Supplied entries
┄┄┄┄┄┄

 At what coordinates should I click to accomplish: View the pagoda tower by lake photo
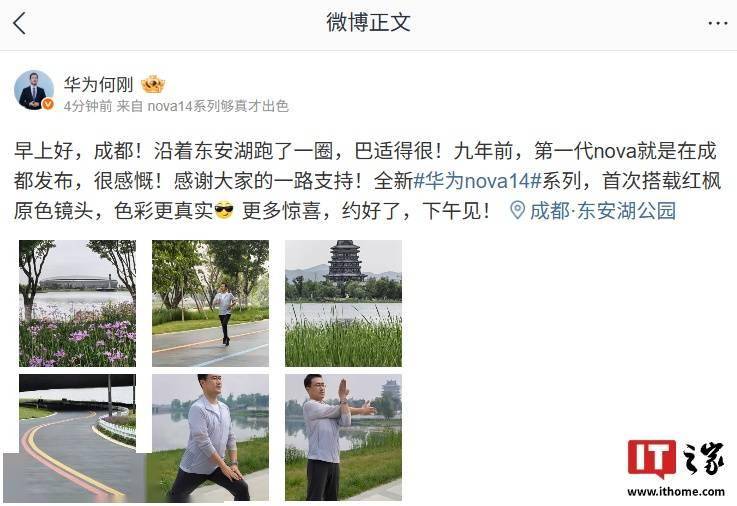tap(344, 304)
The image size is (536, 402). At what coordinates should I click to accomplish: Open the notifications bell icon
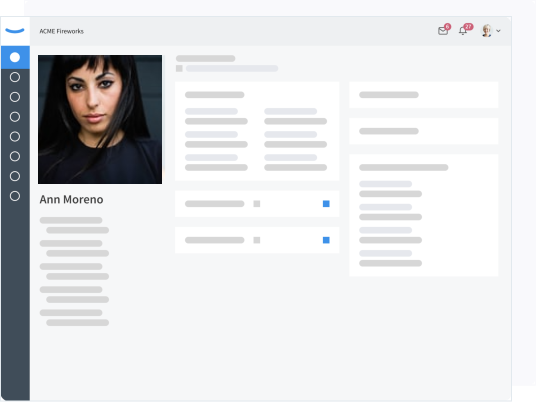tap(463, 31)

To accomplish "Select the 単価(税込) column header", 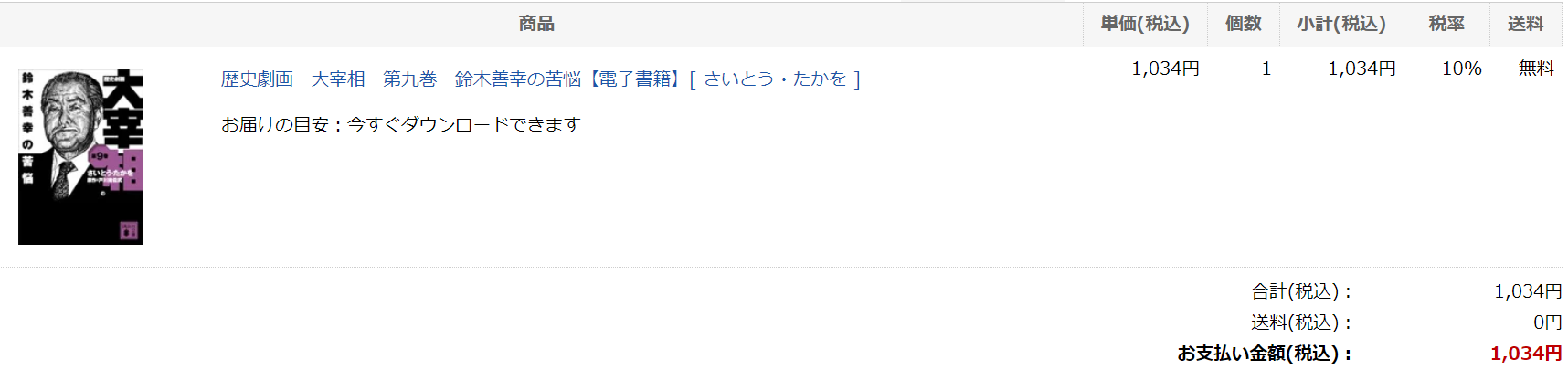I will pos(1145,24).
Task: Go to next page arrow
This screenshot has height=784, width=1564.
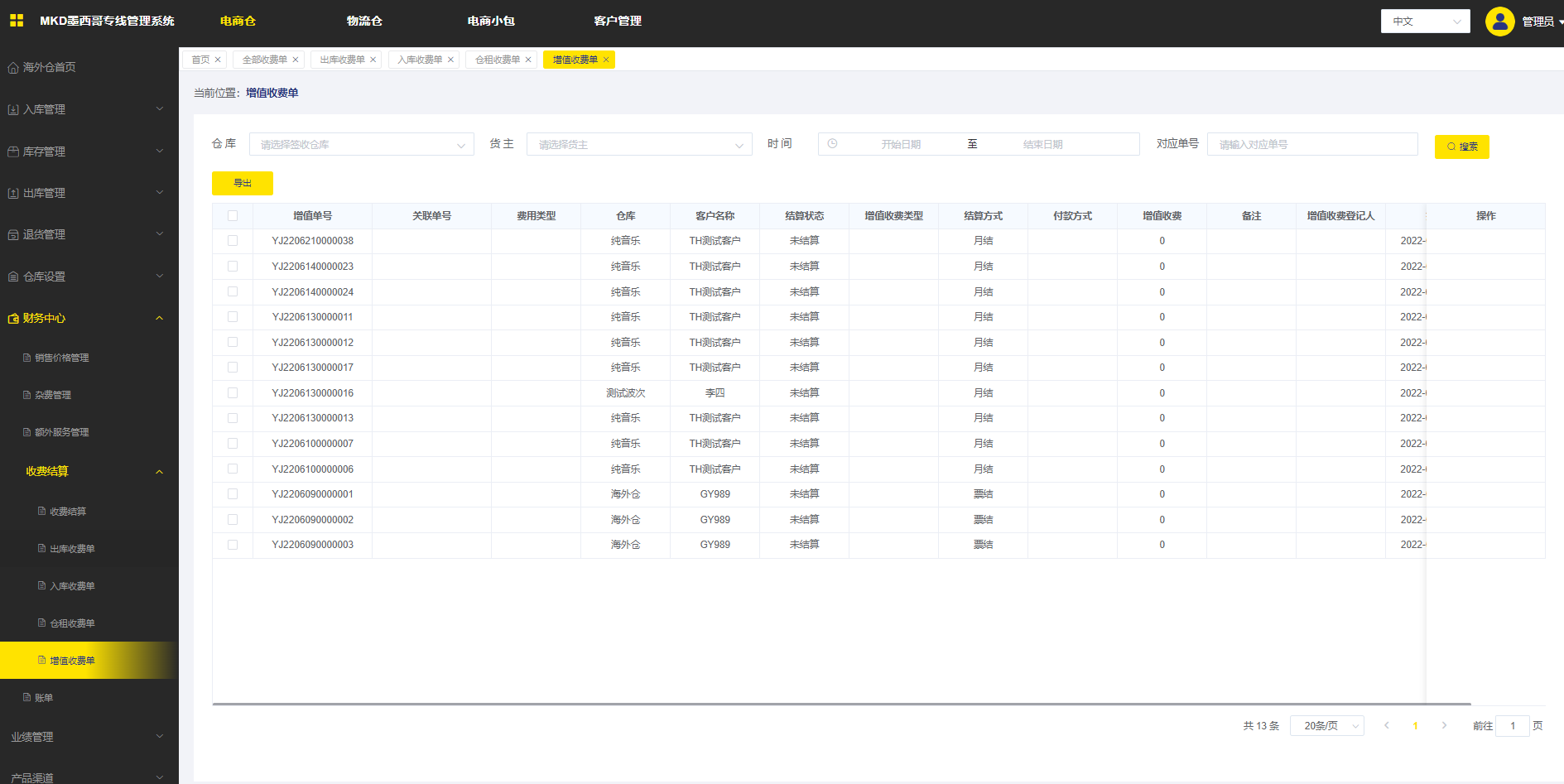Action: pos(1444,726)
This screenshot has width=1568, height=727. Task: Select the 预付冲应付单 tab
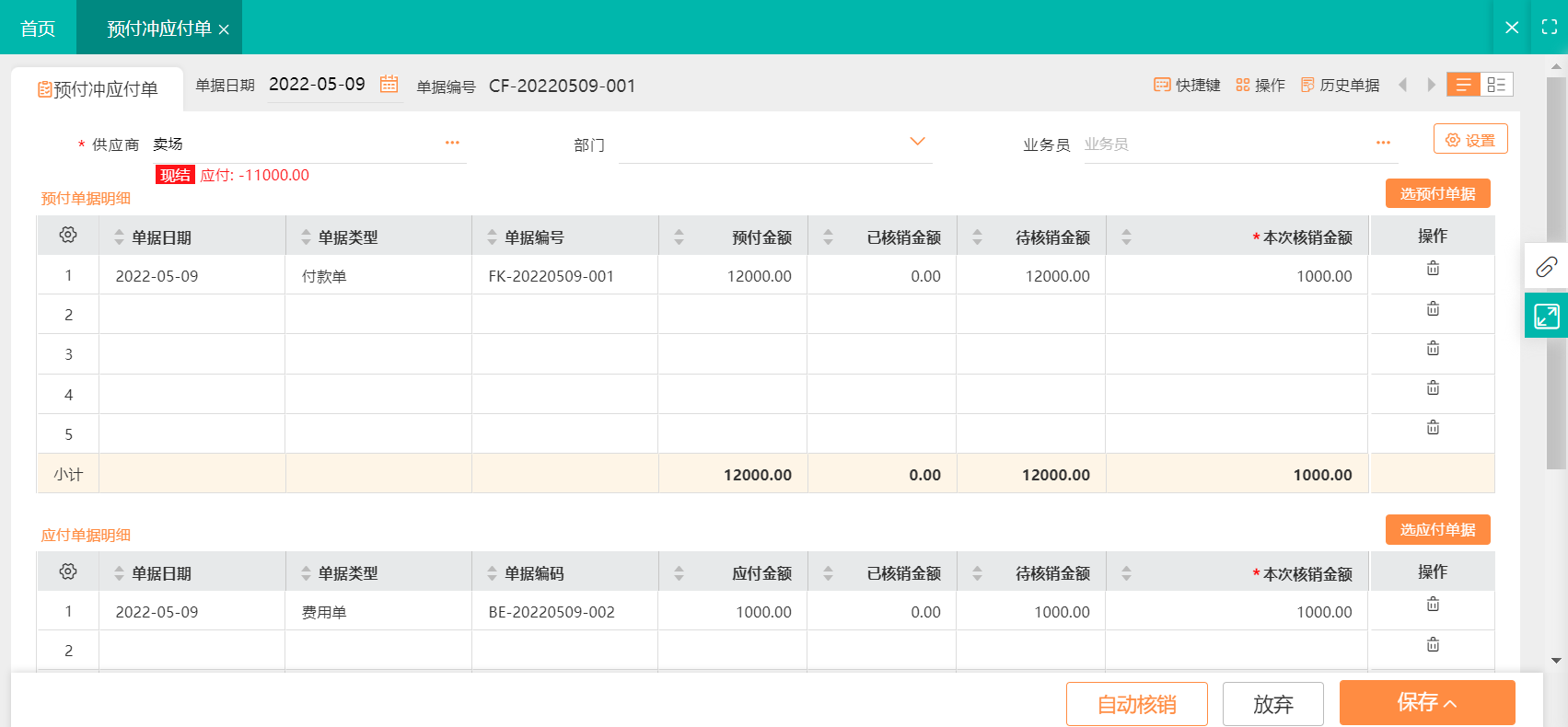tap(159, 29)
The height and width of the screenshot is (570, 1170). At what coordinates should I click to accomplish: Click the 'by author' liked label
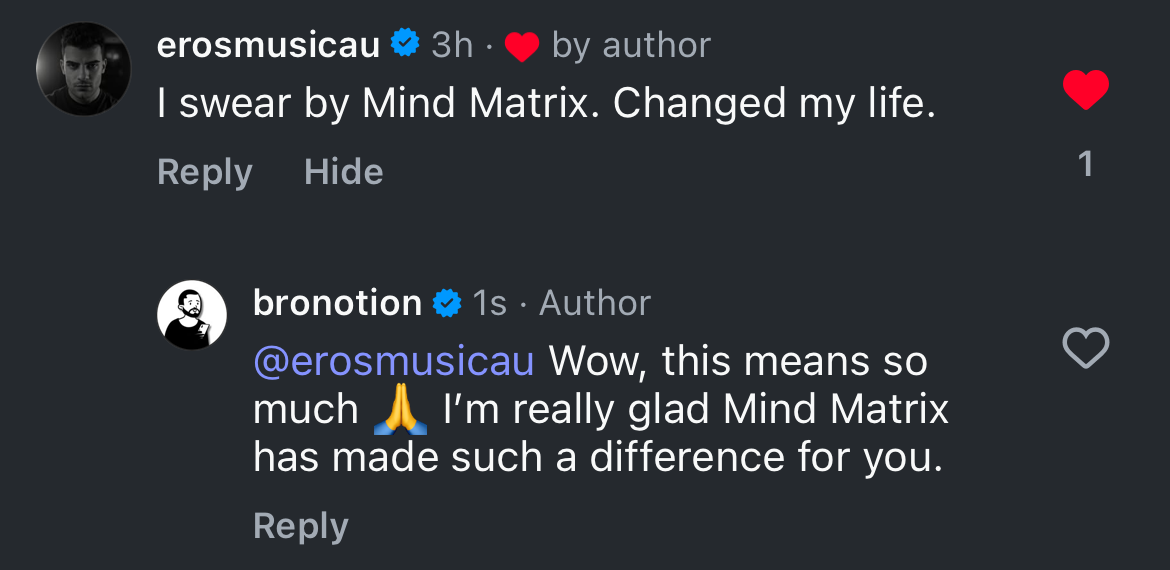pyautogui.click(x=631, y=45)
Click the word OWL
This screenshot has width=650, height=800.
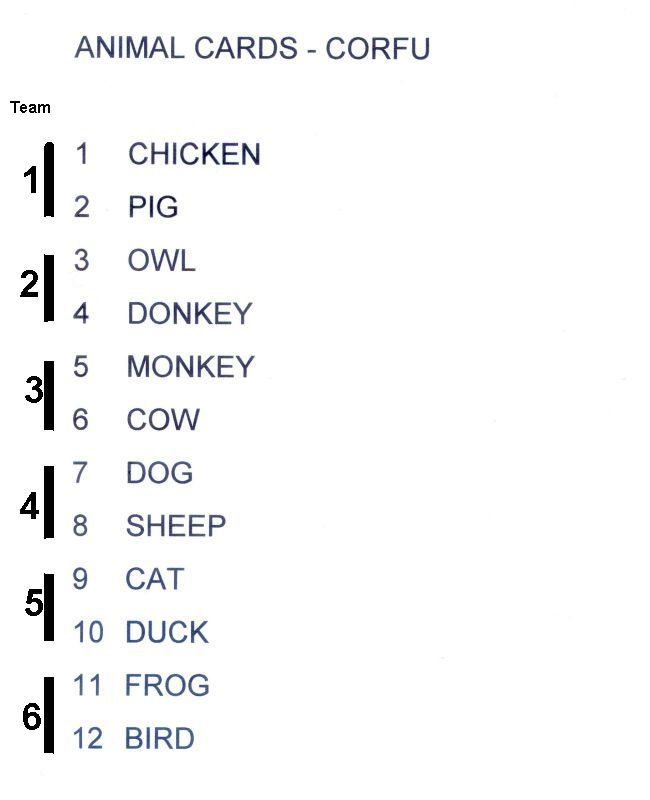(x=161, y=260)
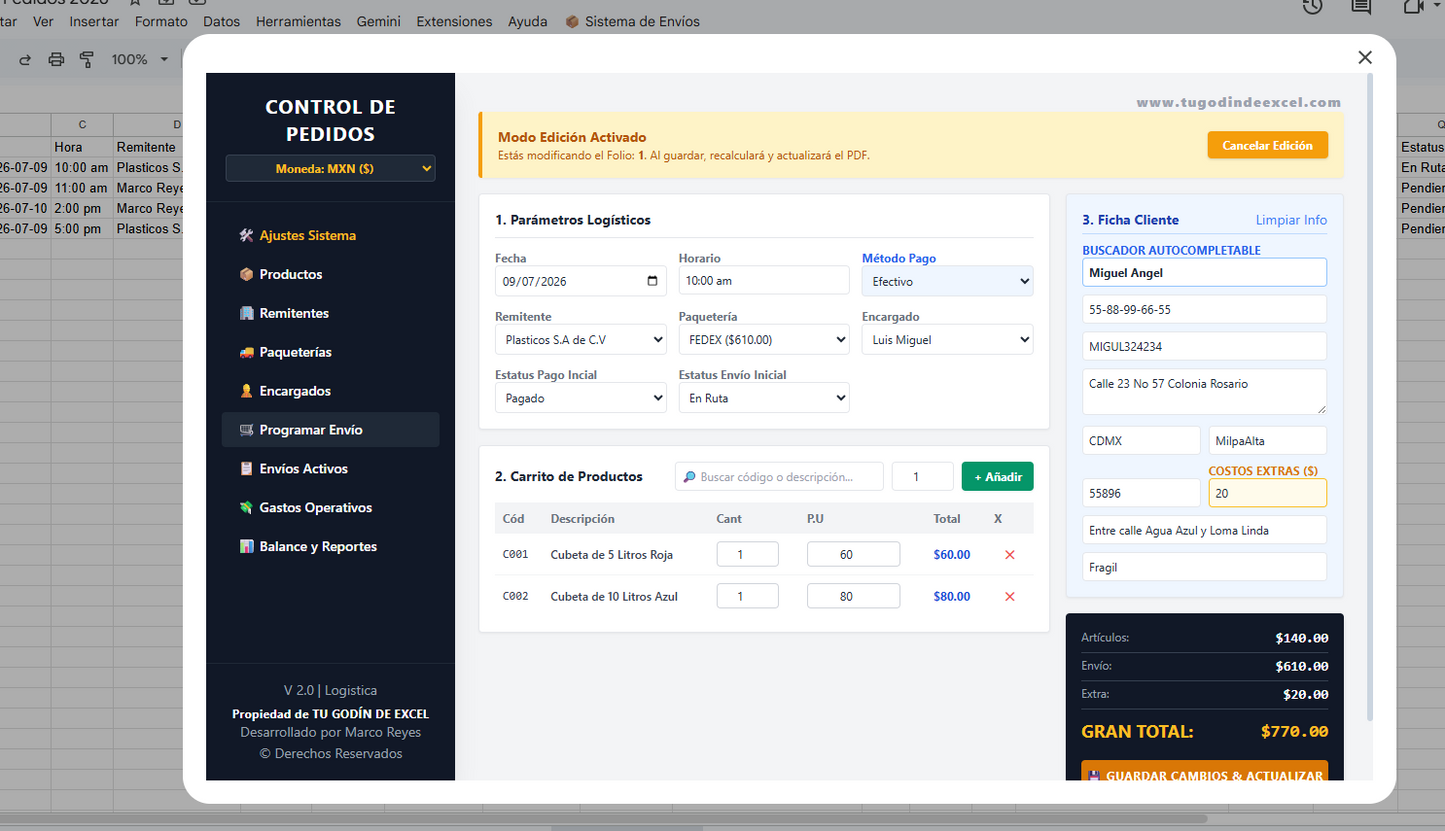Remove Cubeta de 5 Litros Roja row
Image resolution: width=1445 pixels, height=831 pixels.
(x=1009, y=555)
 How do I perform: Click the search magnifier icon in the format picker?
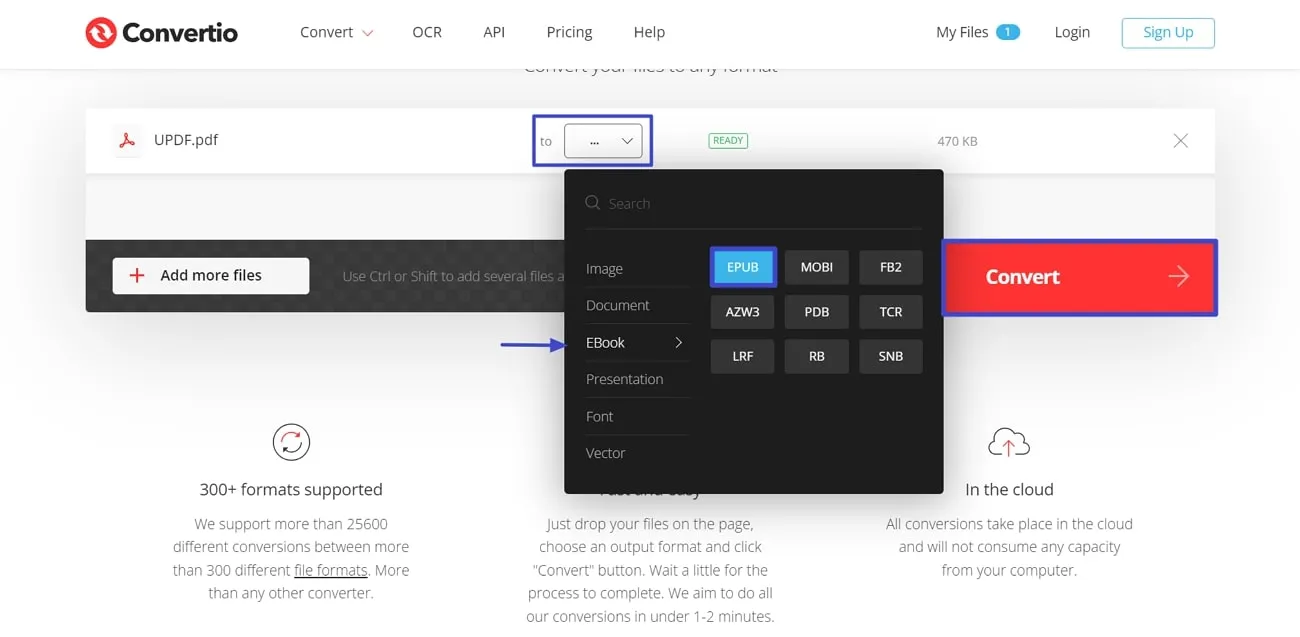592,202
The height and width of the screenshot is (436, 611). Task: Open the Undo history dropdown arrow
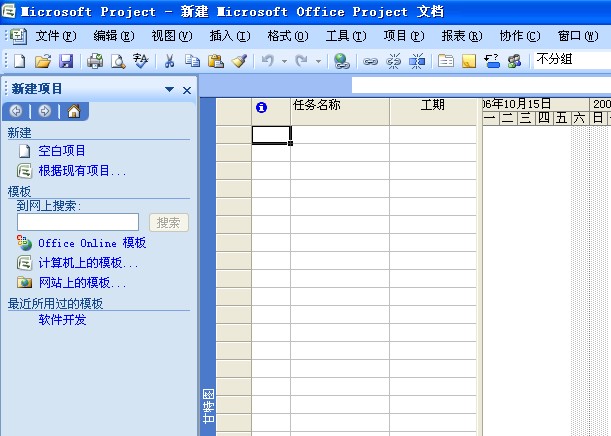[285, 61]
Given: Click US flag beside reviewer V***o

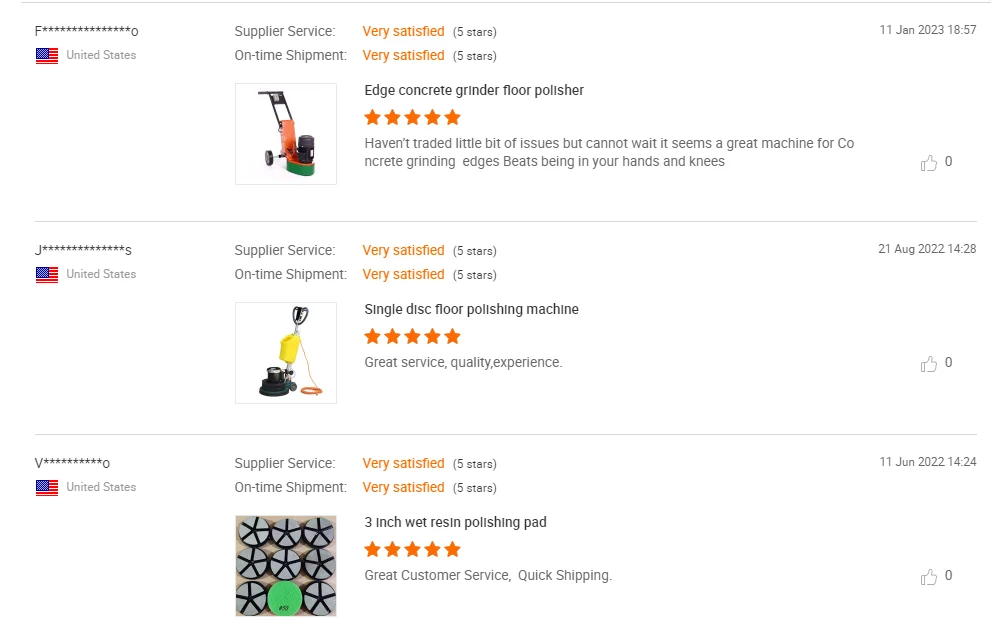Looking at the screenshot, I should point(47,487).
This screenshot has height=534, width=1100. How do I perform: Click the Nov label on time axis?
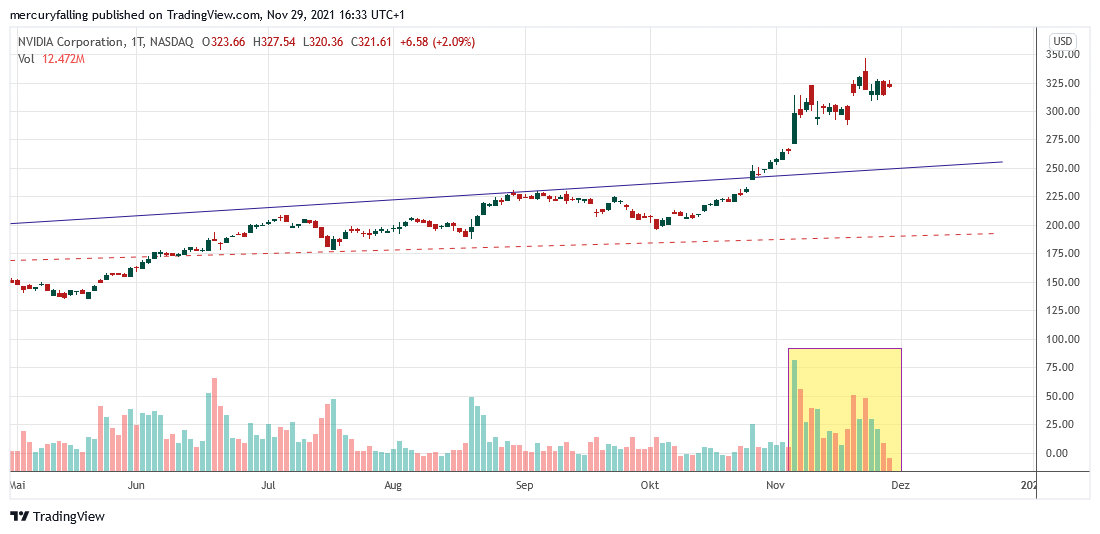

┄┄┄┄┄┄

What is needed is a word-for-word repeat of every line from the line with "How do I perform: Click the search" to the end of the entries above; leave out the pictures.

 How do I perform: Click the search magnifier icon in the format picker?
592,202
The height and width of the screenshot is (436, 611). Task: Open the Undo history dropdown arrow
[285, 61]
Given: Click US flag beside reviewer V***o

Looking at the screenshot, I should point(47,487).
This screenshot has height=534, width=1100. How do I perform: Click the Nov label on time axis?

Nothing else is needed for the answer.